In the ever-changing digital era, very few bands that manage to prevail in the fickle world of the music industry.

But as Irish pop group B*Witched mark 25 years since the release of their debut album and hit single C’est la Vie, they show no signs of slowing down.

They are still going strong on the touring circuit, performing at Kaleidoscope festival this June 30 and have just released their first new single in eight years, Birthday.

Some 20 years after being first dropped by their record label, they are now back with Sony again in a full-circle moment.

Yet band member Edele Lynch (43) knows that at first glance they may not have looked like a band that would still be performing 25 years later.

“We weren’t the most beautiful girls in the world, we weren’t Mariah Carey vocally so it just probably didn’t make a huge amount of sense for anyone watching.

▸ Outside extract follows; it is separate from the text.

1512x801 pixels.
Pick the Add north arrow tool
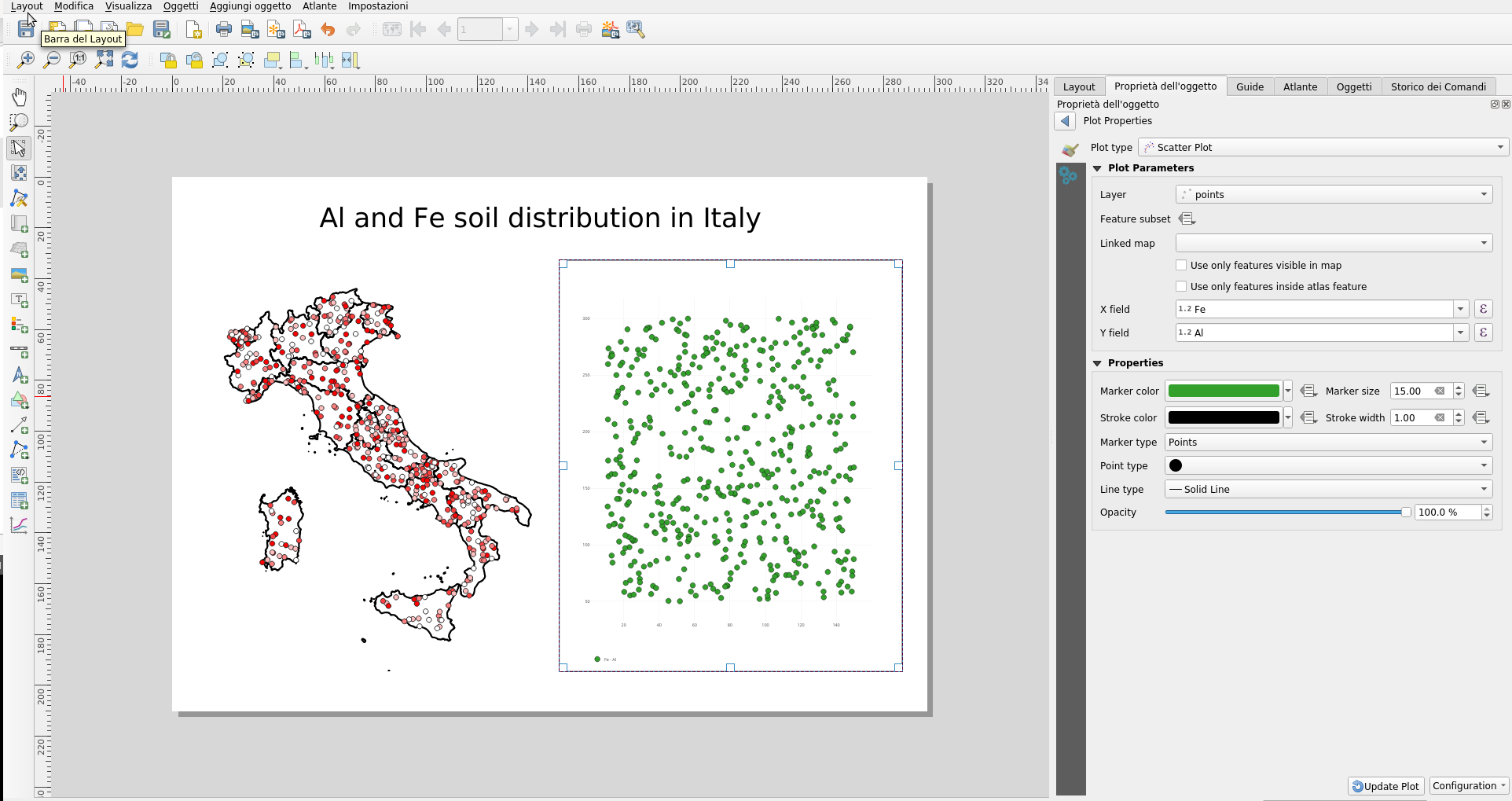click(x=19, y=373)
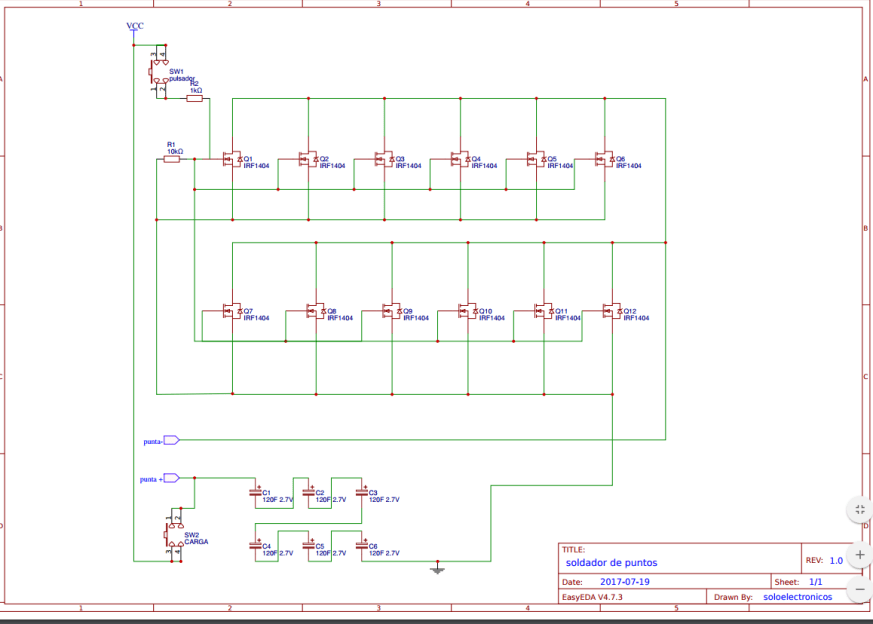
Task: Click the date field 2017-07-19
Action: 625,581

But we could just feel the authenticity of it and the relationship with each other. Something was just happening and we could feel it,” she said.

She set up the band with Sinead O’Carroll (49) and said when they first met, the “match did not make sense at all from the inside in”.

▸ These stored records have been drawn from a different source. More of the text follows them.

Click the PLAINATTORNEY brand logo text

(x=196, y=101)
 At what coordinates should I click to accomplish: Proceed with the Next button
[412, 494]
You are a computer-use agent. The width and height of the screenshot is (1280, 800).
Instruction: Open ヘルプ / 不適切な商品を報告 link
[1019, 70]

“But it’s that sixth sense when you meet someone. And we both just knew in each other’s company that there was something about the other person, that was just so hungry for it that we were going to make something happen.”

Joined by Edele’s twin sister Keavy and Lindsey Armaou (42), 1998 was a dizzying year for them with three hit singles. They also became the youngest girl band to ever score a UK number one with C’est la Vie.

They sold over three million albums worldwide, touring with stars like Britney Spears before parting ways and then reuniting again in 2012.

As to why the band has managed to last the pace, Edele puts it down to the band forming organically.

“A lot of the bands were auditioned and put together. So against their own will, they were embalmed with other people,” she told the Irish Independent.

“But for ourselves, we were friends first and I just think our friendship has stood the test of time, even though there were moments when we took a break in those friendships.

“So I think that makes a difference because we want to be in each other’s company. We put ourselves together because singing and dancing and performing was something we all wanted to do. So the passion is still behind it too.”

Their passion for ‘double denim’ may have received plenty of attention over the years.

But Edele credits it with saving them from a lot of sexist comments that were doled out to other girl bands at the time.

“We were really lucky with that as we chose the tomboy image so nobody really needed to worry about what we were wearing or what they looked like.

"We chose the double denim and the trainers so we never had any comments on our looks or what we should have looked like.

"Sinead probably wasn’t very happy about being in runners. She never even owned a pair of runners before we met which is hilarious,” she said.

With the release of their new single Birthday this month, they are keen to delve knee-deep back into the industry again as they embrace the changes in the music world.

“From a social media element, we’re learning our craft all over again. A lot of acts of our era, they come back and go ‘I’ve a single and an album and I'm gone again for another five years'. We’re looking to learn the industry as it is now and learn on our feet,” said Edele.

“So this year is going to be a busy year, pushing out new music and just figuring out the industry again.”